3) Nebuchadnezzar: The Image of the Beast. Lots of connections with Nimrod. Tower/Golden Image; Both in roughly the same area.

Antichrist and Daniel’s 70th Week.

I am just stating Riddlebarger’s argument. I’m not endorsing or critiquing it. He identifies the “covenant” in verse 27 with “the covenant of grace.” I think that is somewhat of a stretch.

Gog and Magog

Gog and Magog are symbols of all nations who come from the ends of the earth to war upon the saints.

Doctrine of the Antichrist in the New Testament Era

Much of Riddlebarger’s argument depends on “double-fulfillment.” I’m iffy on this. It seems like special pleading. However, it does seem to work with the fall of Jerusalem and the Olivet Discourse. It won’t convince heretical full preterists, but it can blunt some partial preterist arguments.

The Dragon, the Beast, and the False Prophet

Old Testament Background

He takes a somewhat unique line with Nero. Pace Gentry, he doesn’t see Nero as the Beast. Notwithstanding, Nero is important for revelation, for even on a late date reading, John utilizes (or his readers would have understood) the Nero Redivivus myth.

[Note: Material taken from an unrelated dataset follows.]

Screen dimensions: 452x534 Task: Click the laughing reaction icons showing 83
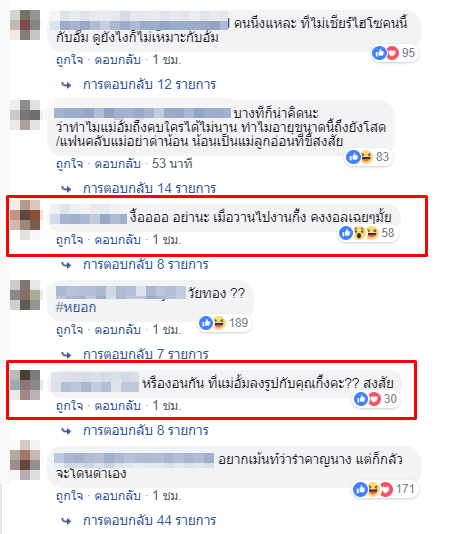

The section on Puritan eschatology goes through the standard arguments for historicism, which Riddlebarger isn’t buying. While we associate eschatological speculation with dispensationalists, it is the historicists who really own the game. The English Civil war was a ready-made template. 

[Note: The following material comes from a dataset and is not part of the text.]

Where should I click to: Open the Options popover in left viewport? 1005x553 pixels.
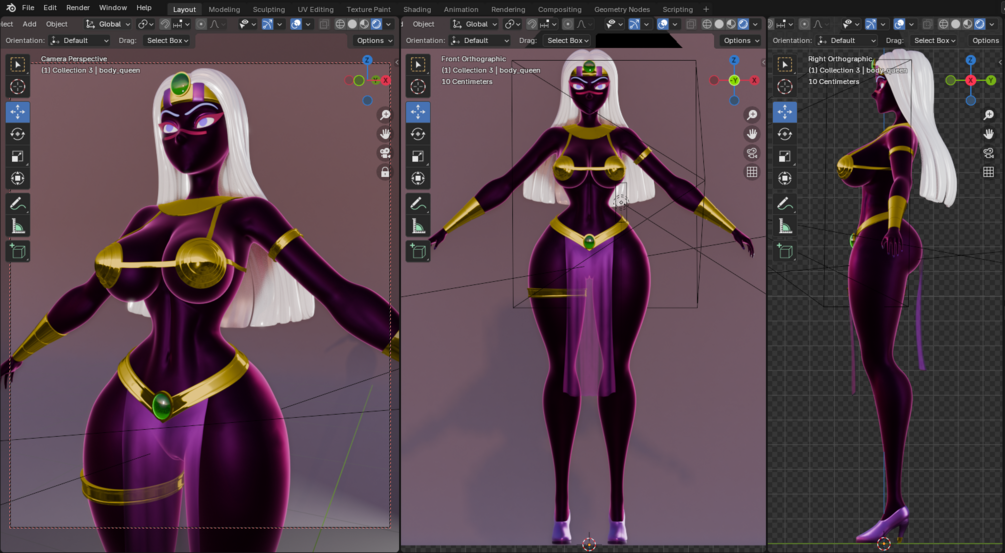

Most historicists date the beginning of the Papacy at 600 AD (for Edwards it was 606). From these calculations Edwards concluded that Antichrist would fall around 1866. Unfortunately, for speculative purposes, Catholicism began to wane. We see a moderating trend in Charles Hodge. Actually, Hodge’s exposition of Antichrist is pretty good.

Figure of the Past or Future Foe?

1) A series of antichrists will arise from within the church and will be tied to a particular heresy.
2) A repeated manifestation of the Beast throughout history.
3) The final manifestation of Antichrist is state-enforced heresy.

Problems with Preterism

Arguments in favor:
1) Rev. 11 seems to mention a physical temple, which would imply it was still standing.
Response: The language in Revelation is symbolic. If it is literal, then we have the odd case of the Gentiles’ occupying the outer court for 3 ½ years but leaving the inner court undefiled.

2) The seven heads and sevens clearly suggest Rome, so we have six kings before AD 70, the last of which is Nero. 
Response: With which emperor do you begin counting? If we start with Julius Caesar, then we get Nero. But if we start with the first official emperor, Augustus, we do not get Nero.

3) Some preterists argue that Jerusalem is Babylon, since it was the “city in which our Lord was crucified.”
Response: That same city is also called “Sodom and Egypt,” so we probably aren’t dealing with literal terms.

4) He is coming with the clouds, and the reference in Zechariah clearly refers to the generation who pierced him.
Response: The reference in Zech. is to Israel’s final salvation, not her final judgment.

Reactions: Like 1 | Informative 2


----------



## Stephen L Smith (May 19, 2020)

Jacob, I enjoyed this review. Just a suggestion - it is helpful to write a concluding paragraph or two stating why you liked the book (or did not like it), tie all the comments together so the reader has in his/her mind if they should read it.

Reactions: Like 1


----------



## 149-deleted (May 19, 2020)

I quite like Kim Riddlebarger. When I was wrestling with issues of eschatology myself, I found his Amillenialism 101 series tremendously helpful as he first zoomed out and dealt with the big story of the Bible and of this theme of the two ages before dealing in more detail with controversial passages.


----------



## RamistThomist (May 19, 2020)

Stephen L Smith said:


> Jacob, I enjoyed this review. Just a suggestion - it is helpful to write a concluding paragraph or two stating why you liked the book (or did not like it), tie all the comments together so the reader has in his/her mind if they should read it.


 Yeah, I normally do that. I don't know why I didn't this time.


----------



## RamistThomist (May 19, 2020)

Stephen L Smith said:


> Jacob, I enjoyed this review. Just a suggestion - it is helpful to write a concluding paragraph or two stating why you liked the book (or did not like it), tie all the comments together so the reader has in his/her mind if they should read it.



One of the reasons my review looks skeletal is that I read it on my library's hoopla app, which doesn't have page numbers. That meant my review wasn't going to be as analytical, but yeah, I should have had a closing paragraph.


----------